Si le mois de septembre est supposé assurer une reprise plus soutenue des sorties d’albums, ce cru 2022 aura été assez discret. Tout du moins du côté des grosses sorties. Seul notre Biolay national aura su répondre présent. On aurait également pu mettre en avant le retour réussi de ces chers Yeah Yeah Yeahs, mais place aux jeunes pouces qui auront su maintenir à flot le rythme des sorties qualitatives presque à elles seules. Je parle ici de l’indie pop de Sure Sure, des rythmes 80s de De Lux ou bien des expérimentations de Vanessa Amara.
Saint-Clair – Benjamin Biolay
A quoi allait ressembler le successeur du très plébiscité Grand Prix ? Retour très attendu de Biolay, qui termina sa course en album de l’année aux Victoire de la musique 2021. Et bien comme une sorte de Grand Prix 2.0, sans pour autant être issu des mêmes sessions. Pas de révolution, donc. Mais un album fleuve, ou le chanteur excelle une nouvelle fois, entre sublimes ballades nostalgiques (« Pourtant ») et hymnes strokesiens (« Les joues roses », « Forever »), le tout dans un style d’écriture toujours aussi imagé et cru. Attention à l’obsession pour les New-Yorkais, toutefois.

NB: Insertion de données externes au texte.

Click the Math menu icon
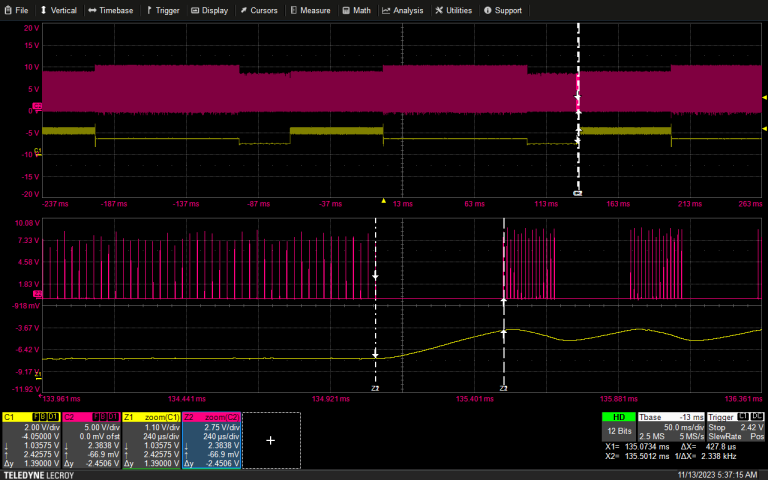Viewport: 768px width, 480px height. [346, 10]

Unfold – Melody’s Echo Chamber
Elle aurait pu s’arrêter là, sur ces mélopées pop psychédéliques d’une autre planète qui ont illuminé nos sorties du mois d’avril. Mais 2022 est définitivement l’année de la renaissance pour Melody’s Echo Chamber. Outre ce formidable Emotional Eternal, la chanteuse revient près d’une décennie en arrière pour nous gratifier cette fois-ci d’anciens inédits qui auraient dû composer son deuxième album. Unfold sonne donc logiquement différemment de son dernier né. Enregistré en compagnie de son ex de l’époque Kevin Parker, les morceaux, plus bruts, semblent échapper de sessions période Innerspeaker de Tame Impala. Un versant d’une Mélodie Prochet d’une autre époque, qu’on savoure d’avoir enfin le droit d’écouter.
Spirit Mission – Sure Sure
Parler d’indie pop de Los Angeles revient désormais à découvrir une fourmilière cachée dans un recoin de son appartement (appartement qui s’appellerait Bandcamp). La profusion est totale, et les Californiens de Sure Sure font partie des ces formations qui ont su prendre des raccourcis depuis 2014. Après plus de 150 dates et des dizaines de millions de streams grattés sur les plateformes, le trio revient avec Spirit Mission. Un album teasé depuis au moins deux ans, qui débarque enfin en ce mois de septembre avec son lot de morceaux aux refrains catchy de moins de trois minutes et de riffs de guitares glossés. Quelque part entre les escapades pop de Alt-j et Phoenix, le groupe tombe parfois dans le gentillet, mais parvient malgré tout à sortir du lot grâce des titres qui sortent de la mêlée (« California High », « 123 », « Funky Galileo ») et une production soignée.
Do You Need A Release? – De Lux
De Lux, à ne pas confondre avec Son Lux, nous vient également de Los Angeles depuis le mitant des années 2010. Mais à la différence de nos prédécesseurs, la cadence est ici plus rapide, les rythmes sont bien plus dansants et les influences sont davantage à trouver du côté des années 1980. Avec un album sous forme de question qui amène une réponse forcément positive, le duo prend le parti de nous emmener sur le dancefloor jusqu’à pas d’heure, entre disco et new wave. Des influences que l’on peut retrouver chez Cuty Copy ou Hot Chip aujourd’hui. Do You Need A Release? est un formidable condensé sans coup de mou de dance songs synthétiques (« Validation », « All This Time »), de respirations au piano (« Morning Misses Me », « The Final Breath You Take ») et de percées synth-funk qu’on croiraient produites par Parcels (« Act of Defiance »). Grand disque, tout simplement.
Fonetica Amara – Vanessa Amara
C’est aussi à ça que servent les trouvailles du web : mettre la main sur des propositions qui sortent des sentiers battus. Tant au niveau des orientations musicales que de l’origine des artistes qui en sont les auteurs. Ici, un duo danois, dont je ne soupçonnais pas l’existence il y a à peine un mois, démontre tout son talent sur des expérimentations à base de samples hachés, de plages ambient et d’orgue en ligne directrice. Le résultat ? Un projet inqualifiable. Une pieuvre dont on peine à distinguer les extrémités mais qui, d’une manière qu’on ne saurait expliquer, s’enroule fermement autour de nous. Fonetica Amara a quelques chose de fondamentalement étrange, cryptique, mais ses voix torturées, vivantes, et ses explorations hyper-ambient-pop de moins de deux minutes s’agencent comme par magie pour nous exploser en plein coeur.